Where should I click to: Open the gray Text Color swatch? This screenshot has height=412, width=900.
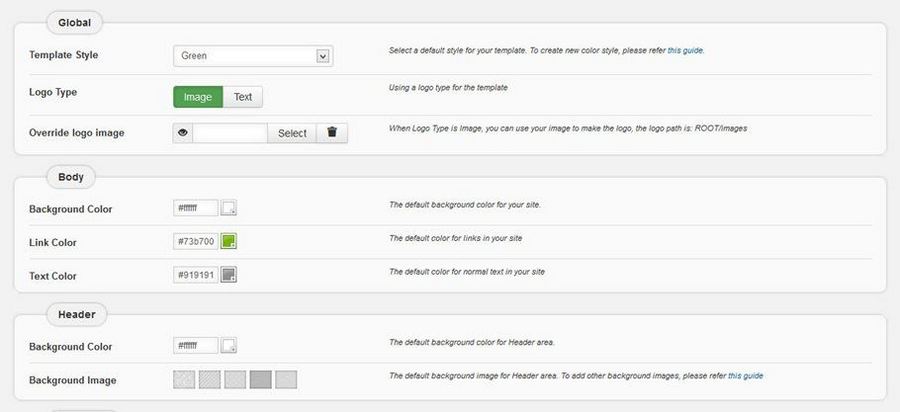point(229,275)
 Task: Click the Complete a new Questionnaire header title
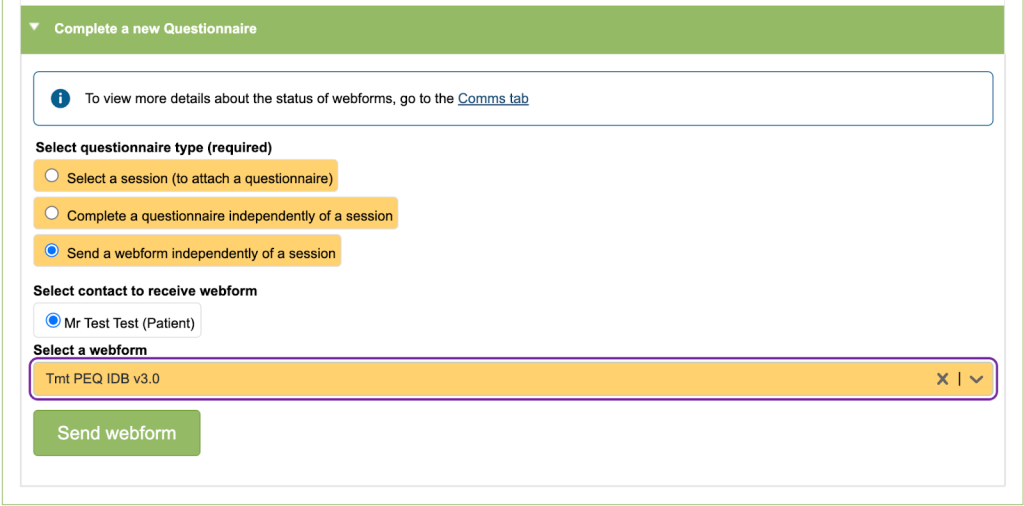155,29

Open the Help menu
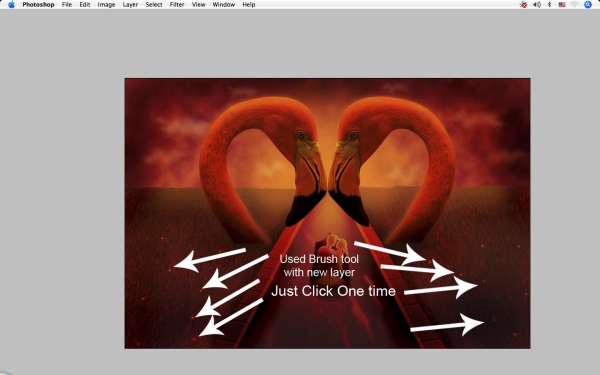tap(249, 5)
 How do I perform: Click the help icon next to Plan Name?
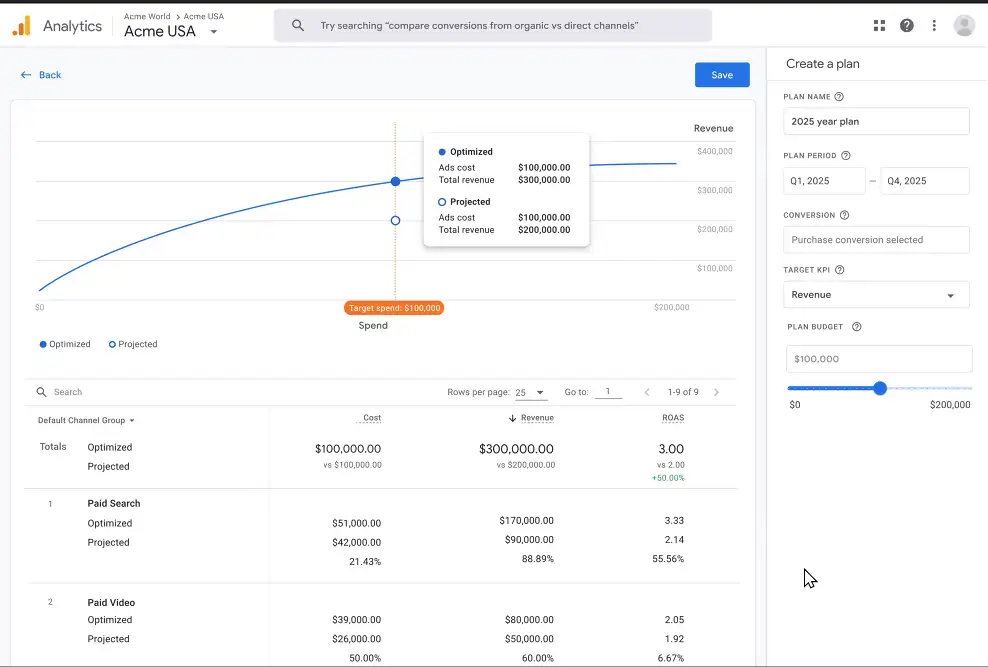838,97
══════════
**Exercise requirements**
Only the lines from the one with "Task: Click the" through the final line of the entries above are to be repeated, exactly as written and without pictures.

**Your response**
 Task: Click the Complete a new Questionnaire header title
155,29

Open the Help menu
tap(249, 5)
 How do I perform: Click the help icon next to Plan Name?
838,97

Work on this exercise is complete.